## What to produce
Your answer is the lines below, exactly, from the one that contains "This screenshot has height=748, width=996." through the one that contains "Given: Select the highlighted 能效管理 tab", both included.

(Stored data)
********************

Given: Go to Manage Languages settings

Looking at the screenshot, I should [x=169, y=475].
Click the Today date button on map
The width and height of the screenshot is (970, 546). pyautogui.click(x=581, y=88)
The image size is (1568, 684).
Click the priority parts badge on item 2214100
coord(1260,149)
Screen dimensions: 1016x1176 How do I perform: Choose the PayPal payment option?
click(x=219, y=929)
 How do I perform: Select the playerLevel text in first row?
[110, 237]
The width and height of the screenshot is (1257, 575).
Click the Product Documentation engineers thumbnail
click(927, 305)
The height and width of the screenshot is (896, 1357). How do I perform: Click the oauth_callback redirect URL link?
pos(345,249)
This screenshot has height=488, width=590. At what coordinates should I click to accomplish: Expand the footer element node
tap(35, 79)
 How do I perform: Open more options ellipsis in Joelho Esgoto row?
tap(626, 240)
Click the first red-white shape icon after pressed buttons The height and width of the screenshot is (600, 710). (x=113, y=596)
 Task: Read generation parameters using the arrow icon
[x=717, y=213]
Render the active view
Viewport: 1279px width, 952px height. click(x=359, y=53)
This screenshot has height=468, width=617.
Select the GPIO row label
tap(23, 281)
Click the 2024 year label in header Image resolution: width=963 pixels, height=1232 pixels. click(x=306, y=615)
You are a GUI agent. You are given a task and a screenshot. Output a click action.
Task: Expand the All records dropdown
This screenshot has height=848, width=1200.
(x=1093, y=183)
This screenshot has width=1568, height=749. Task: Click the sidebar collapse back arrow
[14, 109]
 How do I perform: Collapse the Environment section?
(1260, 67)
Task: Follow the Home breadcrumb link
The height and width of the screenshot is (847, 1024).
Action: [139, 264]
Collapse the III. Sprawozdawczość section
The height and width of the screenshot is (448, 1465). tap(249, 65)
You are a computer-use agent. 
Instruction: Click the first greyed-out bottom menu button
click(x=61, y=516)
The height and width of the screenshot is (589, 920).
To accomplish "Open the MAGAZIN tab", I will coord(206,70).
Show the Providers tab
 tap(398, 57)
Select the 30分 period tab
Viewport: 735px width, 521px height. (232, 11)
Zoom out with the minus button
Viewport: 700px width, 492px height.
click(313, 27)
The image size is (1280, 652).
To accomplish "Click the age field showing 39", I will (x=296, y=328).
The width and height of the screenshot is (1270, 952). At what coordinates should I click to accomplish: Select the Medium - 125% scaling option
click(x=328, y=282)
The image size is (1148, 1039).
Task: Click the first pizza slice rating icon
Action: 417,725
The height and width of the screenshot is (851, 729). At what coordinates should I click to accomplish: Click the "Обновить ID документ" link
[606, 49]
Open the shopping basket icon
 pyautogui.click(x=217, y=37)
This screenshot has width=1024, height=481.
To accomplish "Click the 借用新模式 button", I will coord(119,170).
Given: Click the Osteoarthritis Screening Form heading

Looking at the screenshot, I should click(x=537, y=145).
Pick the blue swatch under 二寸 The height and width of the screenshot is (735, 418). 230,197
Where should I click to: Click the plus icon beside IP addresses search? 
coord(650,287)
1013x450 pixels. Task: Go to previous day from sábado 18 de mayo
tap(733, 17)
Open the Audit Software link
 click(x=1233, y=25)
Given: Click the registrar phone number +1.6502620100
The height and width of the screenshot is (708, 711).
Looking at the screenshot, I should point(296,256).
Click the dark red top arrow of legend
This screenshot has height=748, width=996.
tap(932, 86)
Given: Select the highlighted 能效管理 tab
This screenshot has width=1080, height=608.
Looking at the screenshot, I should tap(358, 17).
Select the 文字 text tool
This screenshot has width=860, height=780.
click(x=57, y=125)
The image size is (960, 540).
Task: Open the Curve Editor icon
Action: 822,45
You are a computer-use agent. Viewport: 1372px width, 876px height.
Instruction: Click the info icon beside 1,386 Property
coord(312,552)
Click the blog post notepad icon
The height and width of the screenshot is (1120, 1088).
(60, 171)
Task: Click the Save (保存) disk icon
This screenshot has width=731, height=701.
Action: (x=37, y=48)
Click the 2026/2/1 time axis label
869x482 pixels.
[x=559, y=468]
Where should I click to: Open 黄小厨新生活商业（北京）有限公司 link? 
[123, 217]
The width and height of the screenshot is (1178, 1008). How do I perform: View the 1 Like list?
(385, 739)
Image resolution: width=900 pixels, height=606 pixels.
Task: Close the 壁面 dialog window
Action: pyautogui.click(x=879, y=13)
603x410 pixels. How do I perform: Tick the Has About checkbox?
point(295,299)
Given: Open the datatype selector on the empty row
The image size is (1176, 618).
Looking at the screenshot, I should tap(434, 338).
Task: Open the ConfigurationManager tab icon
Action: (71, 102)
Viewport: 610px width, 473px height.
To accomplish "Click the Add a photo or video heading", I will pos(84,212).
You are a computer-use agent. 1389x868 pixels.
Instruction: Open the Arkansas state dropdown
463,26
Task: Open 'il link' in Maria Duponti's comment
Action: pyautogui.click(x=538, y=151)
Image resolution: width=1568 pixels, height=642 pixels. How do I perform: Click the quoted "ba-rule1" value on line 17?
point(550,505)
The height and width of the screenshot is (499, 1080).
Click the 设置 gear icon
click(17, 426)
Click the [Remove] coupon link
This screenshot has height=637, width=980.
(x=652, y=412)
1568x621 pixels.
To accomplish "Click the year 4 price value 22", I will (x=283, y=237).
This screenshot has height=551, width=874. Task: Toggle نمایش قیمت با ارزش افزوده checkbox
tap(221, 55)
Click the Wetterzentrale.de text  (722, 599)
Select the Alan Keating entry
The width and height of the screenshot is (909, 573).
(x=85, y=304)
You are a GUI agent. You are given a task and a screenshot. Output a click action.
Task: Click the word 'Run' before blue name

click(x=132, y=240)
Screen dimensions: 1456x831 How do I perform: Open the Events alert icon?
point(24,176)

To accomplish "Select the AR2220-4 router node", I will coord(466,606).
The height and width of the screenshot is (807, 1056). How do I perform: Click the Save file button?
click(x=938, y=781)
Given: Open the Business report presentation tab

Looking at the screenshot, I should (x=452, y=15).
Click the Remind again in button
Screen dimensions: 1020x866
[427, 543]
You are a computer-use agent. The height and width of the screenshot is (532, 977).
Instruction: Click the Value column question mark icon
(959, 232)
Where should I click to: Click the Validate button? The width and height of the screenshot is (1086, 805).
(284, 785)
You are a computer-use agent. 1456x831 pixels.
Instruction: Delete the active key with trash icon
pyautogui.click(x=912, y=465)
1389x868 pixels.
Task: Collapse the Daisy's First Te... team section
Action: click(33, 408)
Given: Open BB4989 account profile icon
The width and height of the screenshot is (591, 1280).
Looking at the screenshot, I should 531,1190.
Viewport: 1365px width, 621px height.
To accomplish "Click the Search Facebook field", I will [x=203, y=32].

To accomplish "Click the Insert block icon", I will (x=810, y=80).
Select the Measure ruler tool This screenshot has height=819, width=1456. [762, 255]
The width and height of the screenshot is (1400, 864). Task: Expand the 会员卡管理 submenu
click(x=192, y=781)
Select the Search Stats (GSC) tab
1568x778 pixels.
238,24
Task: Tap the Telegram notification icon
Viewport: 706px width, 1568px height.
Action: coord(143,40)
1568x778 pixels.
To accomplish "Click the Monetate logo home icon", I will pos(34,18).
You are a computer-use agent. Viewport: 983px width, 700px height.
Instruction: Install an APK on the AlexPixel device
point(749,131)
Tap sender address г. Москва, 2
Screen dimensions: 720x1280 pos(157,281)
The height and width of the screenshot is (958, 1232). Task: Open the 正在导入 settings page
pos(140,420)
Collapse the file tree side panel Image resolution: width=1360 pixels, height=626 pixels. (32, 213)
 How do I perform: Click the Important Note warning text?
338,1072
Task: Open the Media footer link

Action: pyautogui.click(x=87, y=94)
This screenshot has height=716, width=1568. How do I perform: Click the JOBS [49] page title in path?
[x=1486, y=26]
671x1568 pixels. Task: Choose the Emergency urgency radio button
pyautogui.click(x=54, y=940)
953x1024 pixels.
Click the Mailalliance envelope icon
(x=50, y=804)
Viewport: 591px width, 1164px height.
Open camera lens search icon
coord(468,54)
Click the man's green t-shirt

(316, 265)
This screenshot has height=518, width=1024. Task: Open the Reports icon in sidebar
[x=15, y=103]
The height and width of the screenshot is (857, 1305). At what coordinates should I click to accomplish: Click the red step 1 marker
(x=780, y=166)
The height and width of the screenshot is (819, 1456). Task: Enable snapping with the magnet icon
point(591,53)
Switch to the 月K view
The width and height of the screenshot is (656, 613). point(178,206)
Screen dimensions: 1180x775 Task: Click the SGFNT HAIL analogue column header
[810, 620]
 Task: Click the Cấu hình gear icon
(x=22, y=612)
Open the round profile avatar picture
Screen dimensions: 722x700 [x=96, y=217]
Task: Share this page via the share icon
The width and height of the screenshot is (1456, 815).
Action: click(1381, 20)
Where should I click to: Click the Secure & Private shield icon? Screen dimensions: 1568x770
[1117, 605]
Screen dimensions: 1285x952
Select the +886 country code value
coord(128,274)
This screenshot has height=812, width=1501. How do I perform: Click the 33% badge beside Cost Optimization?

********************

## Task answer
This screenshot has height=748, width=996.
tap(932, 86)
Given: Select the highlighted 能效管理 tab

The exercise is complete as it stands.